I resist my obsession with DWS, I think for good reason. Mainly because there is something worrisome about being obsessed with anyone, a childlike (childish?) need for that person to provide you with the ego that you yourself don’t have. But that idea itself is naive in its own way, specifically that we—in spite of being social creatures—ought to exist psychologically as fully individuated entities, without reference to, much less leaning upon anyone else to validate or define us. I have come to fear that part of myself which depends on others because until now I have been a fairly bad judge of character, or at least occasionally bad enough to have nearly gotten myself into some pretty bad situations.
All of that self-blocking hedging aside, DWS makes (repeadetly, and pretty monomaniacally) the very good point that “writer’s block” is created by the idea that writing ought to be an arduous and unpleasant process rife with neurosis and anxiety, a terror of making grammar mistakes, the fear of being deemed “unliterary.” But this is entirely a construct designed and implemented in order to establish and maintain an elite hierarchy which places “real” writers above “shit” writers.

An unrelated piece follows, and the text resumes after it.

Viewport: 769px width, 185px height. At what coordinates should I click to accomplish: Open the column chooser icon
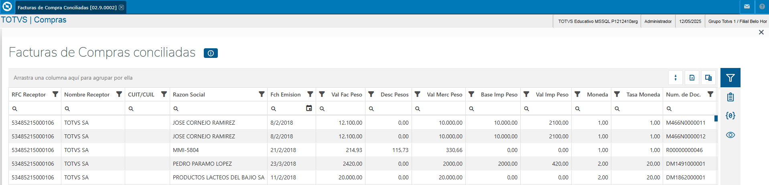pyautogui.click(x=708, y=78)
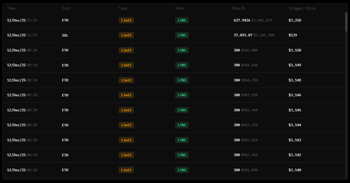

There is actually some validity to the perception which creates this apparent stratification, namely that there are unquestionably writers who write more artfully than others. There are writers who seem to have an innate (misnomer: innate skills take years of practice to perfect) ability to write a compelling sentence. There are also writers whose sentences feel like a wall built of sharp, unmortared stone. If you are able to perceive the difference it is obvious, but not everyone has that ability.
DWS has a bugaboo about drafting (ie. that one should not bother), but in this he contradicts himself. He is an extremely competent sentence-mason, but he is not an architect. He is right that it is stupid to hold the architect higher than the mason, to value the one as an intrinsically better person than the other, but it is equally stupid of him to tell the architect that they ought not spend any amount of time perfecting the design and construction of their work. Not everyone wants to live in a perfectly manicured artificial living space, just as not everyone loves the idea of living in a mud hut.
Some mud huts are utterly charming and some architechtural masterpieces are utterly unlivable. And so we come back round to the perennial answer to all of these arguments about everything, do you like it? Good. Do that then.
DWS can write and publish first draft novels because he explicitly and very vocally doesn’t care about whether or not his work is art, and he thinks that writing is about entertainment, diversion, and escapism. Which is fine, but reading his work also feels like eating cotton candy for dinner. And I suppose the argumnet is better made via that metaphor than directly. A lot of writing reads like the equivalent of off-brand oreos, chalky, granular, and perhaps a close facsimily of what you want, but not really satisfying. And even if you manage to find the real thing, eating only Oreos your entire life gives you diabetes and mood problems and cognitive issues. The human digestive system is not designed to process pure glucose, it needs fibre, and protein, and fats, and the host of micronutrients that are absolutely absent in oreos.
Right? THat’s the point. Pure entertainment is oreos and if you’re eating oreos, you might as well just eat a pound of sugar a day straight out of the bag. What I mean by art are those works which toe the line between form and function, which are compelling and charming and entertaining, but which also tell a story that has a bit of fibre to it, a bit of roughage.